Knowing where you are going in the next 3-5 years in your career should not throw you or anyone else off course when someone dares to inquire. Retirement might be nice but that might be a luxury these days rather than a tangible goal! Here are a few ways to address the question of where you see yourself without necessarily revealing anything you are not ready to:
- 1. “I’d like to be promoted”: Having career ambition is not something to be ashamed of. Having unrealistic expectations on when and how to get there might be. Be specific about your desire to move ahead without letting someone believe you are not prepared to do the hard work in order to get there.
- 2. “I want to run my own company”: Knowing when you are ready to go out on your own might be something you decide to keep to yourself.

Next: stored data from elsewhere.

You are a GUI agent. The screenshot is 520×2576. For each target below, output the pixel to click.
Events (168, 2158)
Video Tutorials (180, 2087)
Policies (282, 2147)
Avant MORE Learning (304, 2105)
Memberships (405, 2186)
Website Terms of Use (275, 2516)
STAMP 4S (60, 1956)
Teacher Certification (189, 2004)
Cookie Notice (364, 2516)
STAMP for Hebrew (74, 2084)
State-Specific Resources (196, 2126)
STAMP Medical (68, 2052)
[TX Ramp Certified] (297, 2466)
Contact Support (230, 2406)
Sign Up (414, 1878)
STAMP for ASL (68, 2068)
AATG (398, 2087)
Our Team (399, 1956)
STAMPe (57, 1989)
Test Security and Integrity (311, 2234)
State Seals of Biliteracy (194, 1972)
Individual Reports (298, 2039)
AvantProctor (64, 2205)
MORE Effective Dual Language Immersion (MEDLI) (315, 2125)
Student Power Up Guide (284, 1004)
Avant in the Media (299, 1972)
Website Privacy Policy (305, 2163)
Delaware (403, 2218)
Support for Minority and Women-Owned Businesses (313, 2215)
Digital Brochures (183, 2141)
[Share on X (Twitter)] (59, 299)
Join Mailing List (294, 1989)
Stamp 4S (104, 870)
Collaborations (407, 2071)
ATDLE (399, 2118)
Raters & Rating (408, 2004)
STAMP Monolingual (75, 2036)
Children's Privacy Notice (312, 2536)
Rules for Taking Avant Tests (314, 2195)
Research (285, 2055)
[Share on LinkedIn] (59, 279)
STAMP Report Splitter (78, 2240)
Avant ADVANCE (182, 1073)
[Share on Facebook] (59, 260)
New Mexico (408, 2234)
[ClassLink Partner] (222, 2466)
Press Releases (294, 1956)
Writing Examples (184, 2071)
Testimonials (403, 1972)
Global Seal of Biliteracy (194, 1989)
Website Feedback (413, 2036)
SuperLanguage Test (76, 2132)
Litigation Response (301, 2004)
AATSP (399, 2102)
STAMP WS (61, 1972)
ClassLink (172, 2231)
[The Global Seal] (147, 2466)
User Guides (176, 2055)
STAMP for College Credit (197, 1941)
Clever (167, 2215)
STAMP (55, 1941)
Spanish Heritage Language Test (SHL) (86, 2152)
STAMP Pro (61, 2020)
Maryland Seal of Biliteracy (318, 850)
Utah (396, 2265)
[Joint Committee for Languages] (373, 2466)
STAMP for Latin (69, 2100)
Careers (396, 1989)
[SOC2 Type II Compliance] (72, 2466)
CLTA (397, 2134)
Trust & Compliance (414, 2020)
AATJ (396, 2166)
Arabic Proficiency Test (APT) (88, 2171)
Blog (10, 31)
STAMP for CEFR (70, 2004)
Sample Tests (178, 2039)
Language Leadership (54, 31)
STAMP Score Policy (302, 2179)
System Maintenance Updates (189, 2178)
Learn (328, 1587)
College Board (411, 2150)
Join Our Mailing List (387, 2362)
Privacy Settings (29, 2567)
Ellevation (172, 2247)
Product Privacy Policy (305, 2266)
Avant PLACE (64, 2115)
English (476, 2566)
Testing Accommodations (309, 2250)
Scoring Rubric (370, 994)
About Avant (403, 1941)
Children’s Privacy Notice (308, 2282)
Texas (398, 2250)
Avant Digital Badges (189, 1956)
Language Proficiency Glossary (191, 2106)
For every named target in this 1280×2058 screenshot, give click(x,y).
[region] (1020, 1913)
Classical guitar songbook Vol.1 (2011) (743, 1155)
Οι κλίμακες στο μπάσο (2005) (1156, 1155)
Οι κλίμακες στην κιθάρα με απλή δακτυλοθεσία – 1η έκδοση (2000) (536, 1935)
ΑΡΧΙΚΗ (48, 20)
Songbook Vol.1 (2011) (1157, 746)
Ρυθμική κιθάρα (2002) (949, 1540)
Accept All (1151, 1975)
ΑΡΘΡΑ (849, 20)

It’s not important for a hiring manager today to know what your long-term aspirations are especially if they have nothing to do with the job you are in or you are considering applying for.
- 3. “I want to earn an advanced degree”: Looking towards furthering your education by earning a degree or advanced degree is a lofty goal to have but you have to ask yourself is it relevant to your current position? If the answer is yes, then by all means share your goal with the hiring manager, if it’s not, then there is no point in letting someone who is hiring you today know what your education goals are for the future particularly if it does not concern your current job.
- 4. “I want to travel around the world”: Well, I guess one response might be, “Who wouldn’t” but come on, do you have to share that with someone who is only focusing on whether you’ll show up for work on time rather than whether or not you’ll be able to get your passport updated in time for your world travels! Keep that one to yourself please.
- 5. “I don’t know?” Honest as that one is, it’s okay to not know where you will be in 3-5 years but a better way to answer that one might be that you hope that you will be further along in your desired career and working with a company and people that truly challenge you to continue to grow and to learn. Now doesn’t that one sound much better even if it’s not stating a whole lot?
While you may not know exactly where the road will lead in the next couple of years, being prepared with an answer that does not throw you off course in your answer is wise especially when frankly, you may not be that sure.